**Stated goal**: Format the entries from the line with "You are a computer-use" up to and including the line with "coord(29,427)" as a JSON list of strings, one string per line and no blank lines. Leave the pictures out.

**Entries shown**:
====
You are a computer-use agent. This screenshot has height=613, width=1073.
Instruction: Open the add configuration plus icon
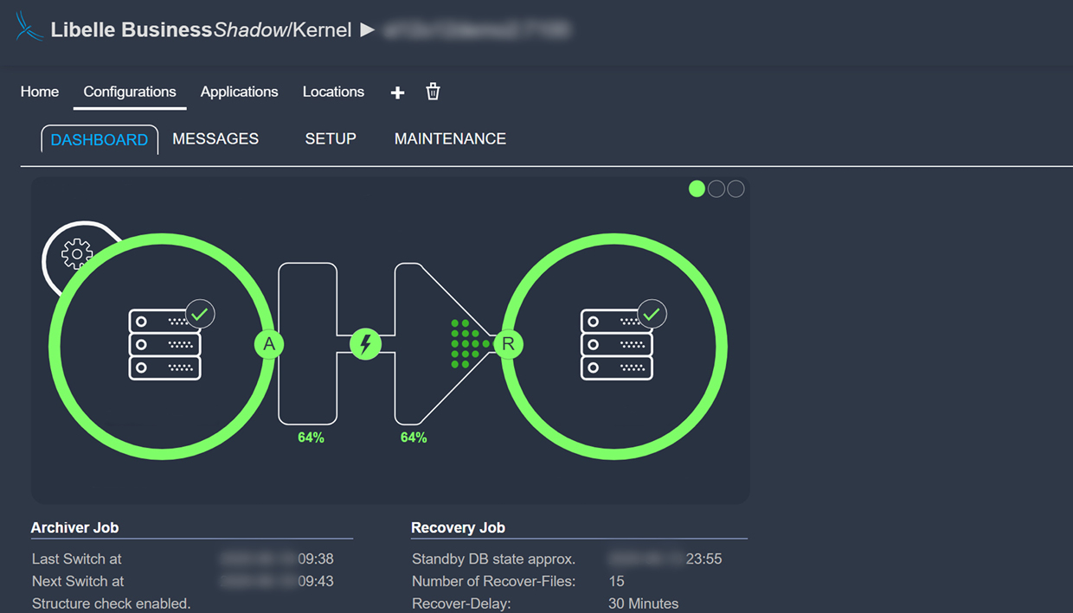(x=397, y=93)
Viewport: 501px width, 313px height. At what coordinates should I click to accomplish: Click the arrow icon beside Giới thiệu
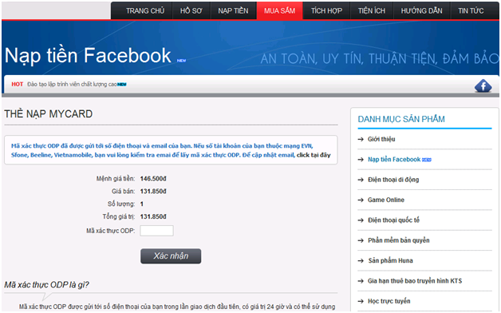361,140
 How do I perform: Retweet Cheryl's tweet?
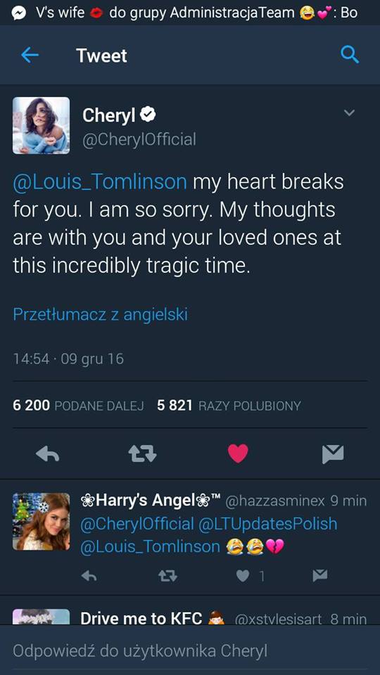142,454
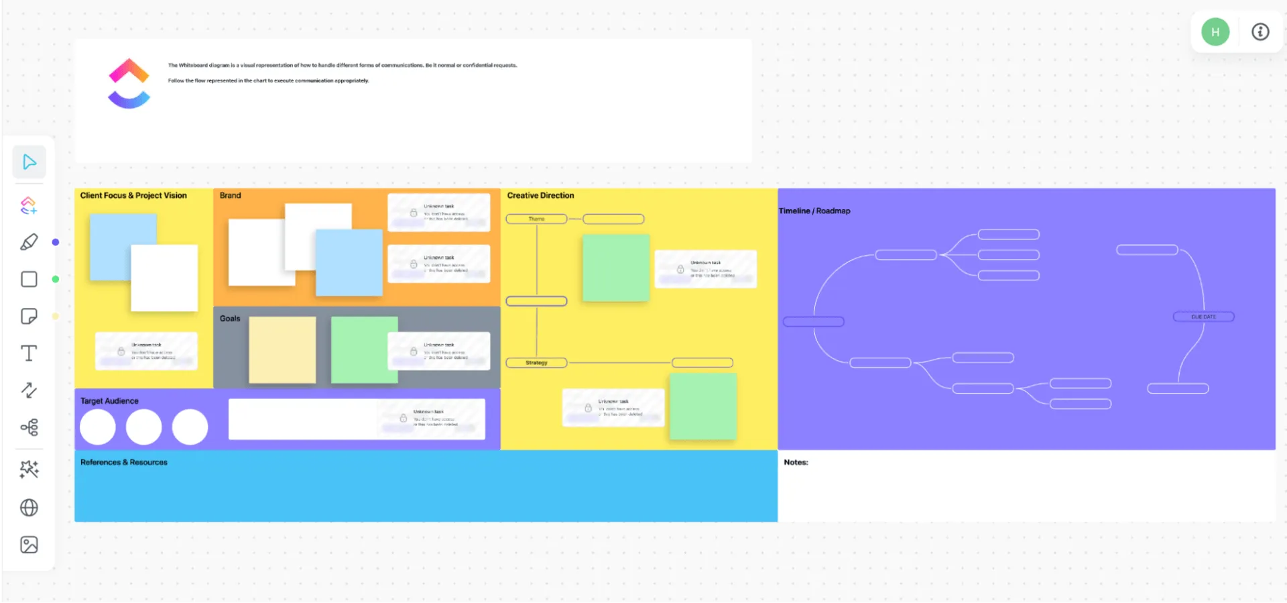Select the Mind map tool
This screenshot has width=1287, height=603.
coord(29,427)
====
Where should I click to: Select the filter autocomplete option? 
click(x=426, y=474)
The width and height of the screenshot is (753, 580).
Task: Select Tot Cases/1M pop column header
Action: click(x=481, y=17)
====
**Exercise output**:
[
  "You are a computer-use agent. This screenshot has height=613, width=1073.",
  "Instruction: Open the add configuration plus icon",
  "(x=397, y=93)",
  "Viewport: 501px width, 313px height. At what coordinates should I click to accomplish: Click the arrow icon beside Giới thiệu",
  "361,140",
  " How do I perform: Retweet Cheryl's tweet?",
  "142,454",
  "Select the Mind map tool",
  "This screenshot has width=1287, height=603.",
  "coord(29,427)"
]